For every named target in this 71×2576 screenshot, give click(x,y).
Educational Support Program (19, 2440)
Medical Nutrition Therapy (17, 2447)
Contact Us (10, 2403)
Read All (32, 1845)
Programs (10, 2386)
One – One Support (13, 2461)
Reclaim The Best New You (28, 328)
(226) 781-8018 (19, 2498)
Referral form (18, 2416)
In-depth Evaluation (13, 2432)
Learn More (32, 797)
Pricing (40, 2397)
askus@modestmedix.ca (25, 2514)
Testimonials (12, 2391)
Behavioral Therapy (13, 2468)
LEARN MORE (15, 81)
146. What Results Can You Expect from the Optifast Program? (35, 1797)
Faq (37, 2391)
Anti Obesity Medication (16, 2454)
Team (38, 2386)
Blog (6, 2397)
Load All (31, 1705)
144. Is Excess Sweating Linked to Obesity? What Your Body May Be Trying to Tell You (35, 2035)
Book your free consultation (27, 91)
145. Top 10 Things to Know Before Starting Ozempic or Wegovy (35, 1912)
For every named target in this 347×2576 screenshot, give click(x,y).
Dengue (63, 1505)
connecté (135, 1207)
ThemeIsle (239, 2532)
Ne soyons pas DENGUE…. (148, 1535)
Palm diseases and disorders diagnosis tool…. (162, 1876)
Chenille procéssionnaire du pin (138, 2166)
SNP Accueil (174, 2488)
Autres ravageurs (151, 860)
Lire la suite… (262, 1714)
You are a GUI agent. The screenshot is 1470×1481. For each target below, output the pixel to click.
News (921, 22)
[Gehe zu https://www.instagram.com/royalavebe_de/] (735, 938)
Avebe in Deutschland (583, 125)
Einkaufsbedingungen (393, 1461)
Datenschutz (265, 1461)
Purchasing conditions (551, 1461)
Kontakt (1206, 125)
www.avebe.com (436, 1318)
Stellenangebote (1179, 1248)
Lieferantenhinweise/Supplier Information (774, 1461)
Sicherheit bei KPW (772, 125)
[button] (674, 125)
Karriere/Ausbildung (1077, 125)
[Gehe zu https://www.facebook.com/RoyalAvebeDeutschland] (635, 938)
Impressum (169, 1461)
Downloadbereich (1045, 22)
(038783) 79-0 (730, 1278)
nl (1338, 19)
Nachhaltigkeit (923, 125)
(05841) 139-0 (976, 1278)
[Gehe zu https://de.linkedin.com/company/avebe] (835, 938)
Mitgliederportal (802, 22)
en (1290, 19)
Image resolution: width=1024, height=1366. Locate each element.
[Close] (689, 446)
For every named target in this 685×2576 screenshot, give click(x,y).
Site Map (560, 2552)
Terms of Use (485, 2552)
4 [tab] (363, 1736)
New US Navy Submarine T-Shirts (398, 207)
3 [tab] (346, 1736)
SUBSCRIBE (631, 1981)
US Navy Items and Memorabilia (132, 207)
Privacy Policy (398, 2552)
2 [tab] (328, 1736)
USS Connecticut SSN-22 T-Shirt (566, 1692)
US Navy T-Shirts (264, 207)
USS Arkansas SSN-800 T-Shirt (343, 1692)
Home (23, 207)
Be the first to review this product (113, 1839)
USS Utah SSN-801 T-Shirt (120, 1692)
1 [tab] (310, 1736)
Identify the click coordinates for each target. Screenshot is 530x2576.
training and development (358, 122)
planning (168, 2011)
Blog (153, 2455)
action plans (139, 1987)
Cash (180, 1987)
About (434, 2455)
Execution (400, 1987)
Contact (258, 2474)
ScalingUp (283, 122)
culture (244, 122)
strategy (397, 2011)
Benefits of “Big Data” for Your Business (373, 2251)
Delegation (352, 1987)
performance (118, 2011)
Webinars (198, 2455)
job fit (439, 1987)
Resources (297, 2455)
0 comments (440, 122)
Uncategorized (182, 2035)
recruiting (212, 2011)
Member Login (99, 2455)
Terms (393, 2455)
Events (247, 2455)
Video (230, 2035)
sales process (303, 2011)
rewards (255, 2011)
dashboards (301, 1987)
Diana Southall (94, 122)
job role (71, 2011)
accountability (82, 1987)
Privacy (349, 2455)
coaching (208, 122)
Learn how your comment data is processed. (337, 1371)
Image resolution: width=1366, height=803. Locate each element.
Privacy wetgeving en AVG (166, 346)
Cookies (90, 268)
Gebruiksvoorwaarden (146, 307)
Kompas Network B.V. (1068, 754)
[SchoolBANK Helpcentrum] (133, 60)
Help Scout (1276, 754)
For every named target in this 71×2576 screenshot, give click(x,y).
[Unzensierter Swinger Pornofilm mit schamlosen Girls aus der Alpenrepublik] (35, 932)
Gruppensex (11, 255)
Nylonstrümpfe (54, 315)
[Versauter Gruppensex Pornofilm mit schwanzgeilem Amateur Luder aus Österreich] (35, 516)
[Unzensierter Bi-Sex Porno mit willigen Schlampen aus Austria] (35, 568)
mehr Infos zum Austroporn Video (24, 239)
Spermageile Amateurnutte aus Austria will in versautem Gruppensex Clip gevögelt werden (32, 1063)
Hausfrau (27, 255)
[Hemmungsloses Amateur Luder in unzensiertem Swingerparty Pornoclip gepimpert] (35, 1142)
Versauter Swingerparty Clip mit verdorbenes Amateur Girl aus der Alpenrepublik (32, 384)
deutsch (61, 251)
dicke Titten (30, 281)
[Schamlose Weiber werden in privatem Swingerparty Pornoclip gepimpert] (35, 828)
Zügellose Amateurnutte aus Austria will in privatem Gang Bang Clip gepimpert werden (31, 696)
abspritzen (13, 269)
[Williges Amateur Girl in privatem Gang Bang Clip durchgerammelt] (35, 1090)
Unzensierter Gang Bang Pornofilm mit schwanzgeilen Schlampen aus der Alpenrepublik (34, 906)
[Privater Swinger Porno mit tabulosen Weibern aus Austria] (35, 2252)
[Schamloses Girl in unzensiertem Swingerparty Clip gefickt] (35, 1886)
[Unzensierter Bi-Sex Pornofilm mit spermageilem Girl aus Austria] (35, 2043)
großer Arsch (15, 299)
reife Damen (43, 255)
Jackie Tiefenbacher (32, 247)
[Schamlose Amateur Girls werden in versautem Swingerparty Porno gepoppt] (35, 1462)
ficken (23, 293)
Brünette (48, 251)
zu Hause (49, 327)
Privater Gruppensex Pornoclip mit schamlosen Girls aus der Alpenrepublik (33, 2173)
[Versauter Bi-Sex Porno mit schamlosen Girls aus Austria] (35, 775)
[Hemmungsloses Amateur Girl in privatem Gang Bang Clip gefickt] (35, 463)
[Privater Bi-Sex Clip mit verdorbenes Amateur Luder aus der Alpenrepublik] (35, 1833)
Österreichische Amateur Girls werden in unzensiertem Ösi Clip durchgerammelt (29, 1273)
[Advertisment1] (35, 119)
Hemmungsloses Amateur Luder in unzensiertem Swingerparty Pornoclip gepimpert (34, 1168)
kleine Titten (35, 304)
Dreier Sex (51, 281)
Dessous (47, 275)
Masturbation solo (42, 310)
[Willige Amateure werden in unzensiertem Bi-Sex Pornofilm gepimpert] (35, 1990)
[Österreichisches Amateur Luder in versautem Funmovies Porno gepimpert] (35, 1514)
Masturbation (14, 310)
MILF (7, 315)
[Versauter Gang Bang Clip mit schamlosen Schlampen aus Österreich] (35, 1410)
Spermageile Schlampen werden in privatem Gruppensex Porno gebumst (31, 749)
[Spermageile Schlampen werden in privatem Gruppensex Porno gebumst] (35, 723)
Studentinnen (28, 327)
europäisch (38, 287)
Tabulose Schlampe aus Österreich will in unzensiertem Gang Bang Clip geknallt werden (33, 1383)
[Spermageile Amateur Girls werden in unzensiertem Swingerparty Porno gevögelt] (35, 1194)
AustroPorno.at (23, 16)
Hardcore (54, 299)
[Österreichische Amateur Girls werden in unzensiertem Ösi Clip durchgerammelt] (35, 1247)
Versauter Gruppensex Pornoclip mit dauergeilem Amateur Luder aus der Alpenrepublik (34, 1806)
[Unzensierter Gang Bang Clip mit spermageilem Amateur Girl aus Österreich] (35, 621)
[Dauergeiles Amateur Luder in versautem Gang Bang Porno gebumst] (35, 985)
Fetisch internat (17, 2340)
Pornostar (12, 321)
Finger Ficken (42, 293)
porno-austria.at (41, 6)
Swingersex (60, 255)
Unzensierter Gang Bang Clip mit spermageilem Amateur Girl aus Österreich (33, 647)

....................

- [Task goal]:
Look above for lines with the word "gebumst" and copy them all.

- [Result of the task]:
Spermageile Schlampen werden in privatem Gruppensex Porno gebumst (31, 749)
[Spermageile Schlampen werden in privatem Gruppensex Porno gebumst] (35, 723)
[Dauergeiles Amateur Luder in versautem Gang Bang Porno gebumst] (35, 985)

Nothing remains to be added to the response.